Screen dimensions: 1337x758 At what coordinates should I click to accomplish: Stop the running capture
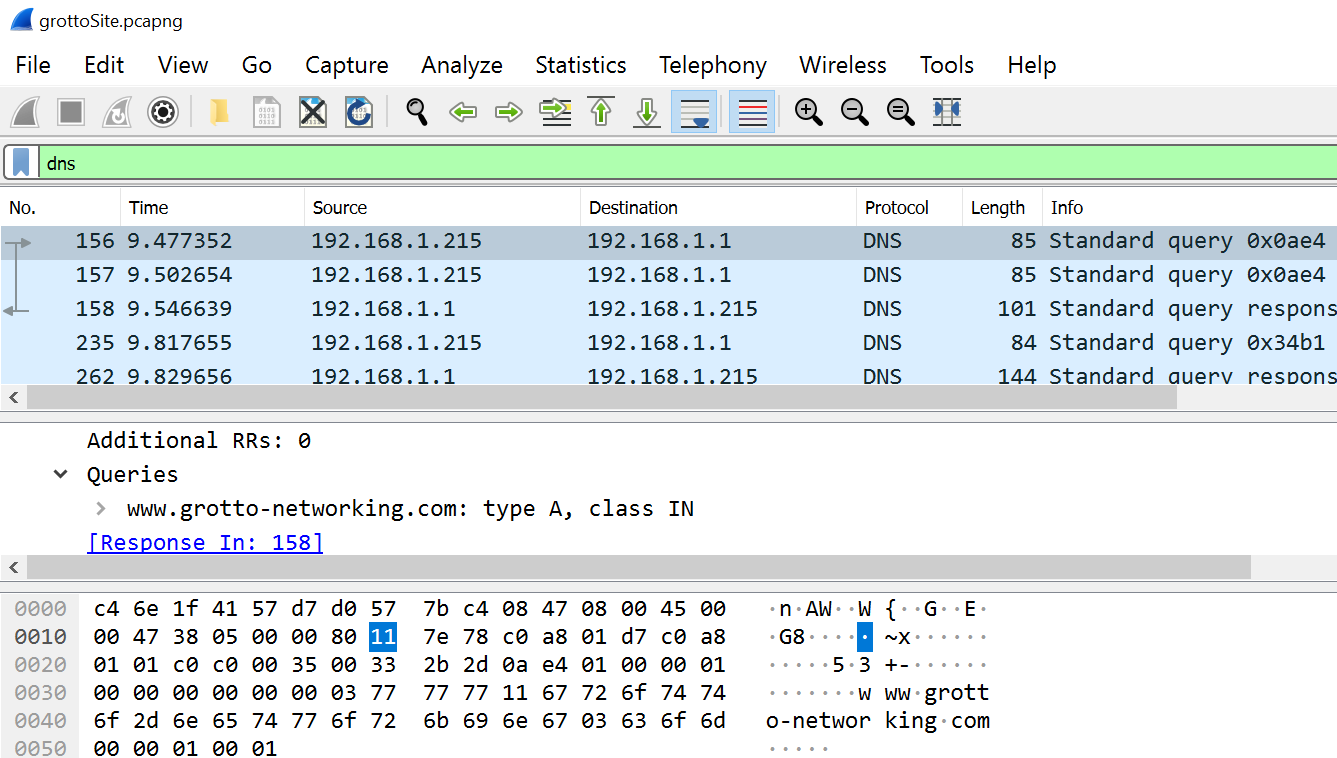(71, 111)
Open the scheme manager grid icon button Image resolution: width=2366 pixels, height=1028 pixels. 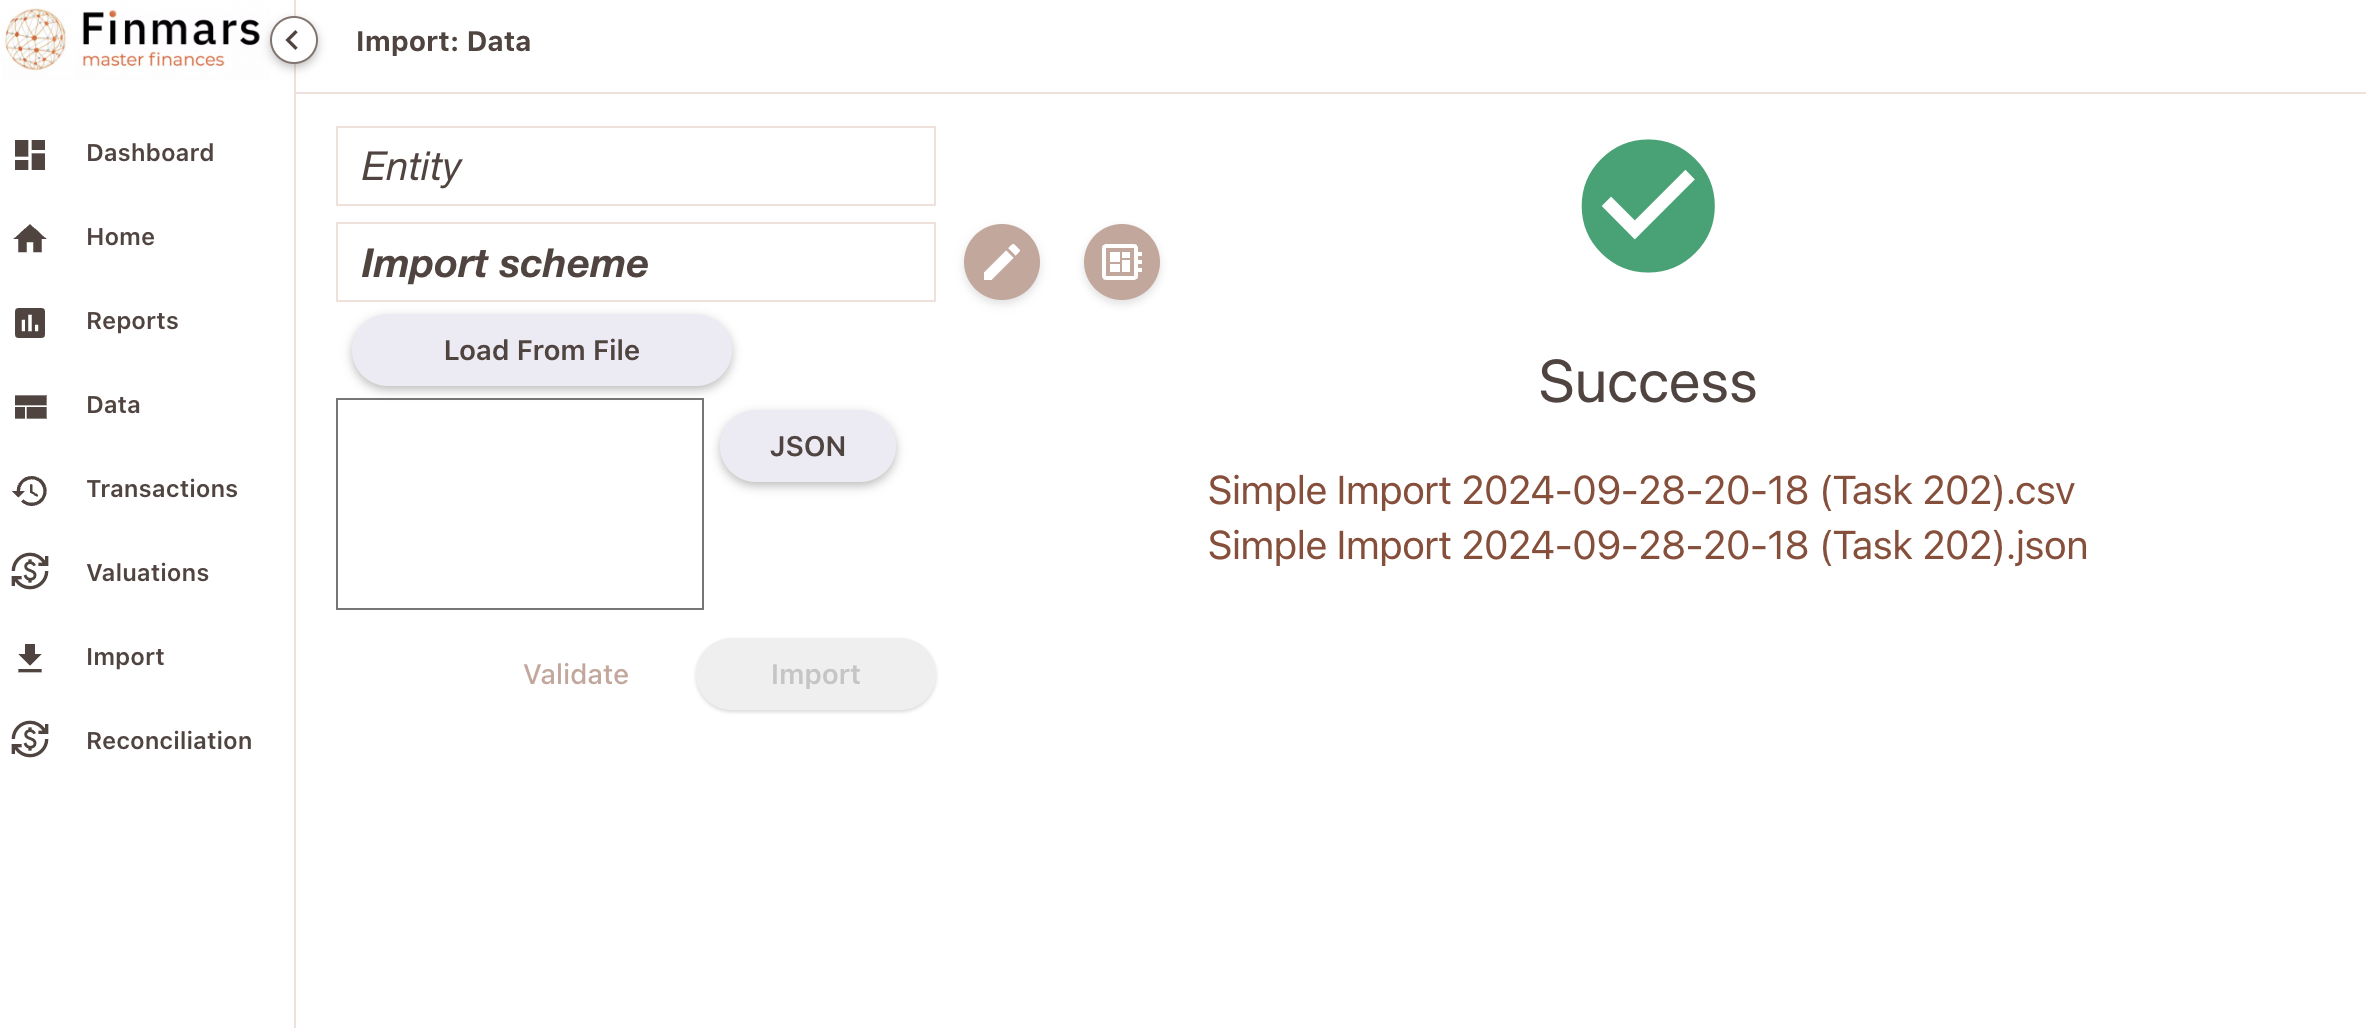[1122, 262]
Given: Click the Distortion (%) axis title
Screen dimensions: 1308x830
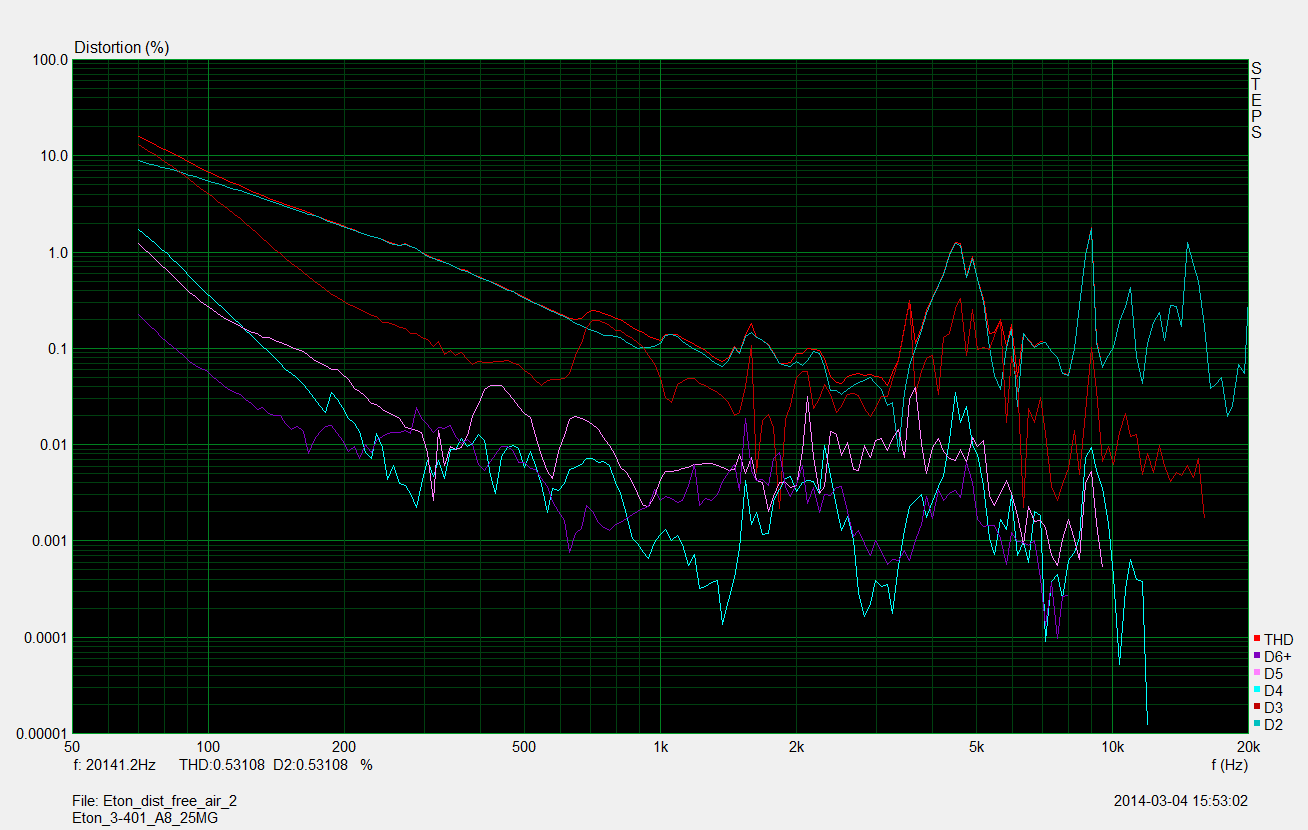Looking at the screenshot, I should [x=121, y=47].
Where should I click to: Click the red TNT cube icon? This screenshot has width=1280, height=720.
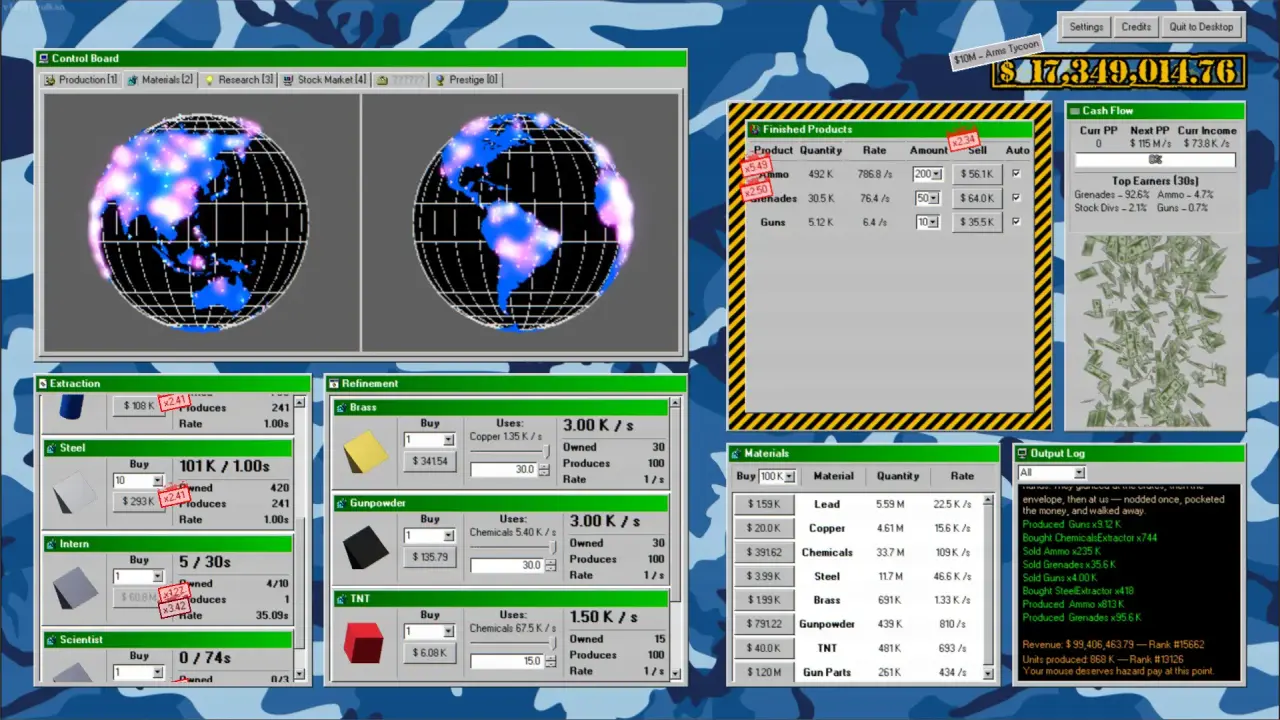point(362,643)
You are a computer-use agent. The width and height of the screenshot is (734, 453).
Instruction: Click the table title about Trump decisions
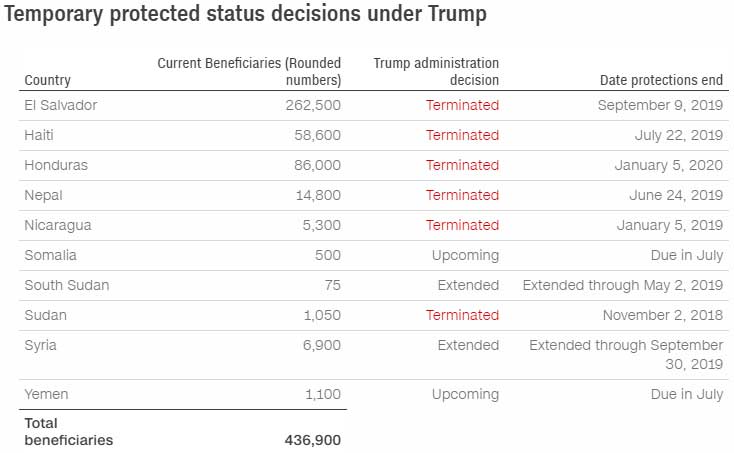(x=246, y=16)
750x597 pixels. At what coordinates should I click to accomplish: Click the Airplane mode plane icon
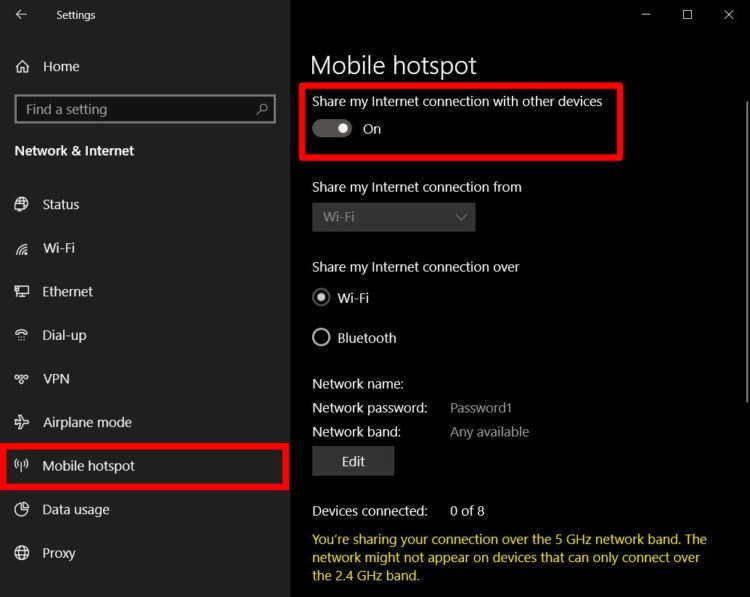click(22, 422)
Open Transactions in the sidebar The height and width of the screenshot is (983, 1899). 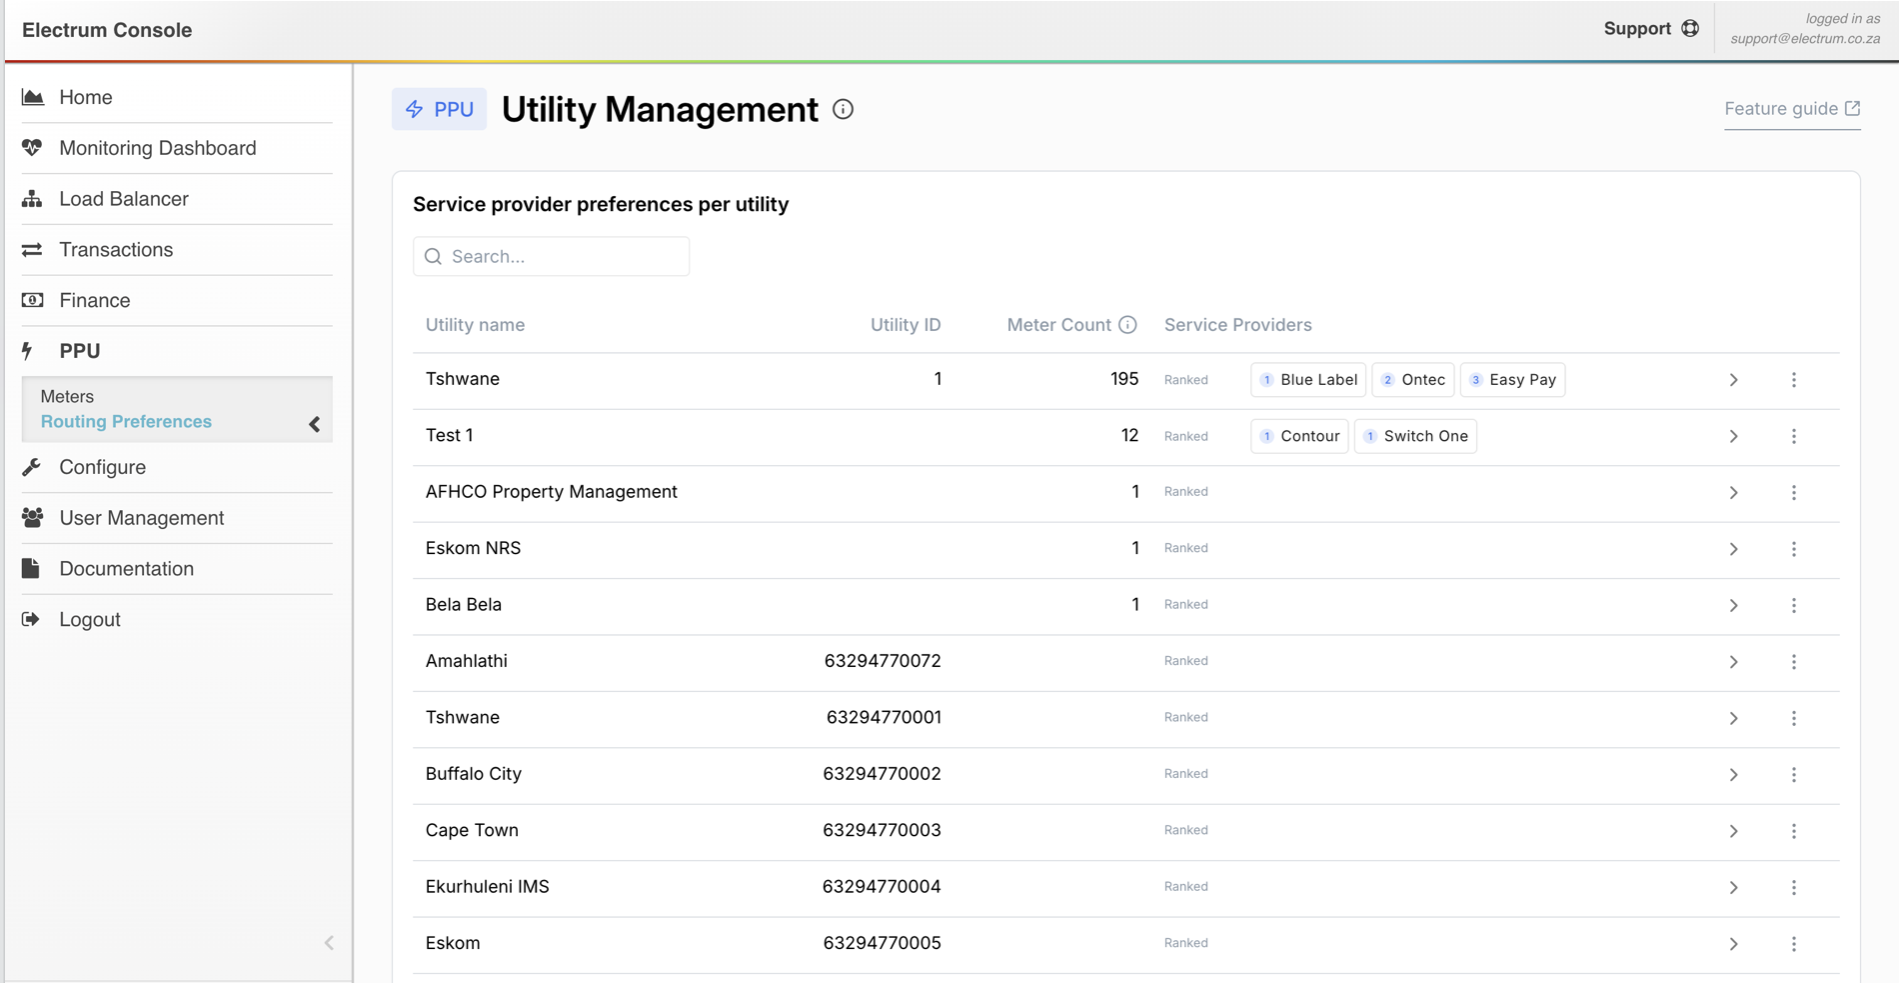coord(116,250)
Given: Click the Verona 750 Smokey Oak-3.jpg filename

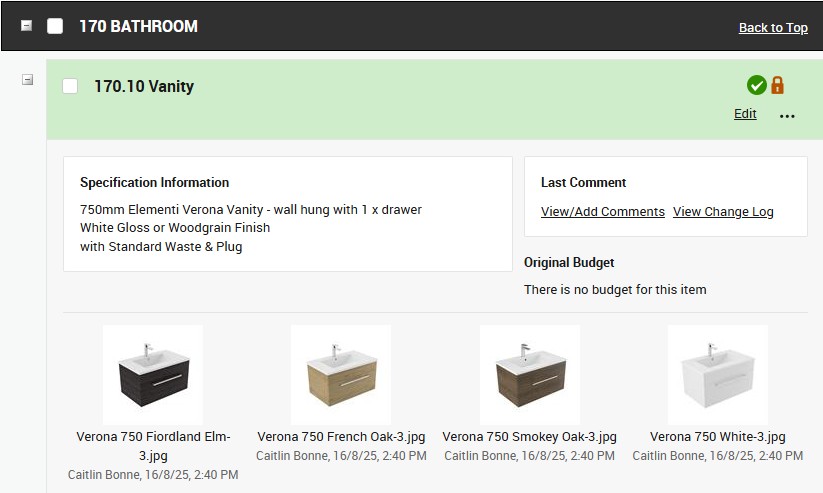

= = = = =

What you need to do:
Your answer must be a single number: how many lines in this listing hold the string "Given"? Please add nothing else.

Written response:
2